The developer is also eyeing additional hotel space, “both on the boutique hotel side as well as more traditional hotels,” Severance said, while referring to the Major League Baseball Atlanta Braves, the spring training tenant in the baseball complex within the development. “The Braves need that, the downtown is a likely candidate to have a waterfront hotel,” he said.

Severance noted that contracts are already signed with a developer to build apartments and one for assisted living.

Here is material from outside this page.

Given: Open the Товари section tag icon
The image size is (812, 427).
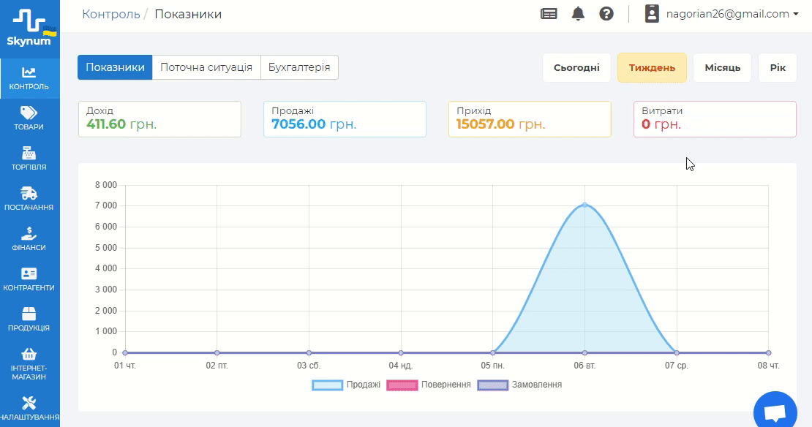Looking at the screenshot, I should point(29,113).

Both of those are marked on the master plan map as fronting U.S. 41, just north of the West Villages Marketplace shopping center.

“Everything we’re working on is two years in advance but we have a lot on the horizon and we’re excited about that,” Severance said. “We’re trying to be mindful of the fact that our residents want to make a choice on where to live and when they select Wellen Park, they need to also be mindful of ‘where their parents go, their aging parents?’

“I think it’s a logical use type for us to layer that in.”

In addition to construction of the town center, the developer still has significant amounts of infrastructure — including an interior road network that would someday create additional accesses to River Road, as well as a way to access S.R. 776 — that will also open acreage to the south of the city of North Port that is part of the district but lies in unincorporated Sarasota County.

Severance said that a portion of what is designated on the master plan as “Future Manasota Beach Road” needed to service the Playmore district neighborhoods should come on line in 12 months.

Extensions of Playmore Road, which runs east-west from Preto Boulevard to the northern portion of the Atlanta Braves Spring Training Complex at CoolToday Park, and Manasota Beach Road east to south River Road are significantly farther down the timeline — possibly as far as four years away.

Extensions of West Villages Parkway to South River Road — where it would link opposite of Winchester Boulevard, as well as “Future Keyway Road” which would link Boca Royale to the rest of Wellen Park, are farther away still.

“They’re all part of the master thoroughfare plan,” Severance said.

With a projected build-out of 22,000 homes, Wellen Park will continue to be a work in progress.

“We’ll be doing this for a while and we think that’s exactly why the developer chose to brand all of the land holdings,” Severance said. “As the original land owner and purchaser looked at the development, we’re talking about a 20-year horizon over 7,000 plus acres yet to be developed.”